Whenever we endeavor to make a change in our golf swing an immediate by-product for most people is frustration. As we begin to consciously focus on “what” we are doing performance suffers because we have to think our way through things. Imagine trying to take a short walk if you were required to think about each step. “Lift your right foot up and propel forward, land on the heel of your foot and begin to rock forward onto the instep….” Yikes, that would really slow down a walk wouldn’t it? Of course it would, because so much of what we do is stored at the level of unconscious mind, such that you don’t have to be aware of it in order to do it.

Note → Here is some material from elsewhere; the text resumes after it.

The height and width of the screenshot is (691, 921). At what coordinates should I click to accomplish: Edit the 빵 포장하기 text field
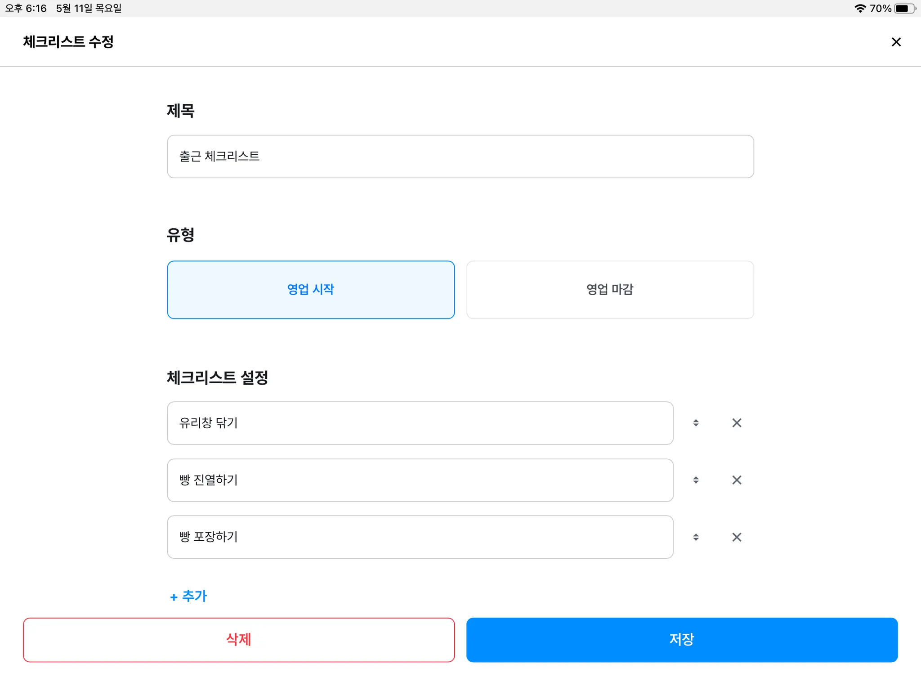click(x=420, y=537)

Learning is a process of making small distinctions, practicing via repetition and then gradually getting the behavior mapped in your mind/body. Eventually, you generalize the behavior, allowing you to think about further distinctions and put your attention to other things. Think about how complex the act of driving is. You actually make between 48-52 minor adjustments per mile if you are driving on a highway. Yet, you can read billboards, talk to others, listen to music and talk on the cell phone at the same time. It is because you have automated the behavior (generalized it), and now have conscious mind space available to pay attention to other things.

When you decide to make a change you bring the activity into your conscious mind and hence performance suffers in almost all cases. This invariably produces frustration and I think one of the reasons people give up making changes as they don’t have an effective strategy for handling frustration. The source of your frustration is generally not living up to your own internal standards for acquiring new things quickly.

Suggestion: When you decide to make a change start with a master program in your mind. That program should include a clear understanding of “why” you want to make a change and a commitment to give yourself an appropriate amount of time to integrate the change.

Understanding “why” is related to your motivation. Why is it important to you to make a change… why is it important to you to get better? Understanding your reasons will help give you the foundation to both keep working at the changes, and as a reminder to give yourself a break by not over demanding perfection too early.

When you feel the anger building and have the desire to throw a club or engage in self-doubt and negative dialogue train yourself to STOP. Take a breath and recall why this is important to you and think about your commitment to giving yourself the time.

Winter is a great time to focus on building some new skills, especially for us living in the north. Enjoy the process of making the changes and give yourself a chance by ‘using your brain for a change’.